How to complete this task
Are you able to retype all the records below exactly?

Data
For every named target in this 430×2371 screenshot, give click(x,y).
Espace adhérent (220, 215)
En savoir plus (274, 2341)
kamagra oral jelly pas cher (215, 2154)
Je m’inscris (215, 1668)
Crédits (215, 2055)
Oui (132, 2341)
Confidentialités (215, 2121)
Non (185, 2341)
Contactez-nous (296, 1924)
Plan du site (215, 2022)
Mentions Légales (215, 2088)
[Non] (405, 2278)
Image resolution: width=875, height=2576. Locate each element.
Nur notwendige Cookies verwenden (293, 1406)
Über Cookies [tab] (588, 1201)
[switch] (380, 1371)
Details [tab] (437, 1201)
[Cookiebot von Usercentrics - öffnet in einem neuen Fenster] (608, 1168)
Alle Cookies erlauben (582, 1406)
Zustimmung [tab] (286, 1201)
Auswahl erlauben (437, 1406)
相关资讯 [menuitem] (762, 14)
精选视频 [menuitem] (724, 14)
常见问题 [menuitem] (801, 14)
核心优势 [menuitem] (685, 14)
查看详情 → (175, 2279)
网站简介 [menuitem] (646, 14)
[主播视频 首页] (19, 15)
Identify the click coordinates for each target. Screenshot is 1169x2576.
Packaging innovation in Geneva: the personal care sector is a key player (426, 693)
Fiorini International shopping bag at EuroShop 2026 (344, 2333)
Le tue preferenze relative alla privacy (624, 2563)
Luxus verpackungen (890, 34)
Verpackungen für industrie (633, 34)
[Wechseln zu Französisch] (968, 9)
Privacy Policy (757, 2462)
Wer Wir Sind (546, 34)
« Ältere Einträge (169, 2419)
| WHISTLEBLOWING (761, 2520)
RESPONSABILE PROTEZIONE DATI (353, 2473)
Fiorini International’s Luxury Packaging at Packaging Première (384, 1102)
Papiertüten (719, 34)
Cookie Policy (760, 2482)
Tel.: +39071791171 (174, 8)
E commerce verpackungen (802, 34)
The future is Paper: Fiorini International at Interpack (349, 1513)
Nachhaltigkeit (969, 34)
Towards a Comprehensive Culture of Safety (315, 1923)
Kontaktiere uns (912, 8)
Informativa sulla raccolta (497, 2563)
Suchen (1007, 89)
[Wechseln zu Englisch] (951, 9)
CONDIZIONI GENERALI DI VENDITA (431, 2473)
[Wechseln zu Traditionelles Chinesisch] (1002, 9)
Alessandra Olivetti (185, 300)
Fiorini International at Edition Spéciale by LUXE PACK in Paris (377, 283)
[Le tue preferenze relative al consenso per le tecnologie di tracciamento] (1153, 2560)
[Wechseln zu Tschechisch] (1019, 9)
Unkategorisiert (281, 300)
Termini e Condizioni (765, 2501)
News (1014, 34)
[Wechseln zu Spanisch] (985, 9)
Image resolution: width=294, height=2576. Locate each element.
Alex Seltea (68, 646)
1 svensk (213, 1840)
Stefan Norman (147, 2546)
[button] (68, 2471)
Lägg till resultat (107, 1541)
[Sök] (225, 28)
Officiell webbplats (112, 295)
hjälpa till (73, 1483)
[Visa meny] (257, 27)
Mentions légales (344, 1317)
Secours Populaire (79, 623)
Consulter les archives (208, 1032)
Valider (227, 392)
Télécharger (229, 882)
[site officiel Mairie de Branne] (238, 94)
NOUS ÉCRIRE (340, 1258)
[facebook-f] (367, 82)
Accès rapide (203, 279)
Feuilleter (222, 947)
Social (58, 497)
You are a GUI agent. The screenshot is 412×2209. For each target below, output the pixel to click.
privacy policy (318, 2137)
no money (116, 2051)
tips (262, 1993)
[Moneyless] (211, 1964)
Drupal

Solution for this task
For every named target in this 430×2371 screenshot, give click(x,y).
Espace adhérent (220, 215)
En savoir plus (274, 2341)
kamagra oral jelly pas cher (215, 2154)
Je m’inscris (215, 1668)
Crédits (215, 2055)
Oui (132, 2341)
Confidentialités (215, 2121)
Non (185, 2341)
Contactez-nous (296, 1924)
Plan du site (215, 2022)
Mentions Légales (215, 2088)
[Non] (405, 2278)
Image resolution: width=875, height=2576. Locate each element.
Nur notwendige Cookies verwenden (293, 1406)
Über Cookies [tab] (588, 1201)
[switch] (380, 1371)
Details [tab] (437, 1201)
[Cookiebot von Usercentrics - öffnet in einem neuen Fenster] (608, 1168)
Alle Cookies erlauben (582, 1406)
Zustimmung [tab] (286, 1201)
Auswahl erlauben (437, 1406)
相关资讯 [menuitem] (762, 14)
精选视频 [menuitem] (724, 14)
常见问题 [menuitem] (801, 14)
核心优势 [menuitem] (685, 14)
查看详情 → (175, 2279)
网站简介 [menuitem] (646, 14)
[主播视频 首页] (19, 15)
Identify the click coordinates for each target. Screenshot is 1169x2576.
Packaging innovation in Geneva: the personal care sector is a key player (426, 693)
Fiorini International shopping bag at EuroShop 2026 (344, 2333)
Le tue preferenze relative alla privacy (624, 2563)
Luxus verpackungen (890, 34)
Verpackungen für industrie (633, 34)
[Wechseln zu Französisch] (968, 9)
Privacy Policy (757, 2462)
Wer Wir Sind (546, 34)
« Ältere Einträge (169, 2419)
| WHISTLEBLOWING (761, 2520)
RESPONSABILE PROTEZIONE DATI (353, 2473)
Fiorini International’s Luxury Packaging at Packaging Première (384, 1102)
Papiertüten (719, 34)
Cookie Policy (760, 2482)
Tel.: +39071791171 (174, 8)
E commerce verpackungen (802, 34)
The future is Paper: Fiorini International at Interpack (349, 1513)
Nachhaltigkeit (969, 34)
Towards a Comprehensive Culture of Safety (315, 1923)
Kontaktiere uns (912, 8)
Informativa sulla raccolta (497, 2563)
Suchen (1007, 89)
[Wechseln zu Englisch] (951, 9)
CONDIZIONI GENERALI DI VENDITA (431, 2473)
[Wechseln zu Traditionelles Chinesisch] (1002, 9)
Alessandra Olivetti (185, 300)
Fiorini International at Edition Spéciale by LUXE PACK in Paris (377, 283)
[Le tue preferenze relative al consenso per le tecnologie di tracciamento] (1153, 2560)
[Wechseln zu Tschechisch] (1019, 9)
Unkategorisiert (281, 300)
Termini e Condizioni (765, 2501)
News (1014, 34)
[Wechseln zu Spanisch] (985, 9)
Image resolution: width=294, height=2576. Locate each element.
Alex Seltea (68, 646)
1 svensk (213, 1840)
Stefan Norman (147, 2546)
[button] (68, 2471)
Lägg till resultat (107, 1541)
[Sök] (225, 28)
Officiell webbplats (112, 295)
hjälpa till (73, 1483)
[Visa meny] (257, 27)
Mentions légales (344, 1317)
Secours Populaire (79, 623)
Consulter les archives (208, 1032)
Valider (227, 392)
Télécharger (229, 882)
[site officiel Mairie de Branne] (238, 94)
NOUS ÉCRIRE (340, 1258)
[facebook-f] (367, 82)
Accès rapide (203, 279)
Feuilleter (222, 947)
Social (58, 497)
You are a GUI agent. The screenshot is 412×2209. For each target below, output the pixel to click.
privacy policy (318, 2137)
no money (116, 2051)
tips (262, 1993)
[Moneyless] (211, 1964)
Drupal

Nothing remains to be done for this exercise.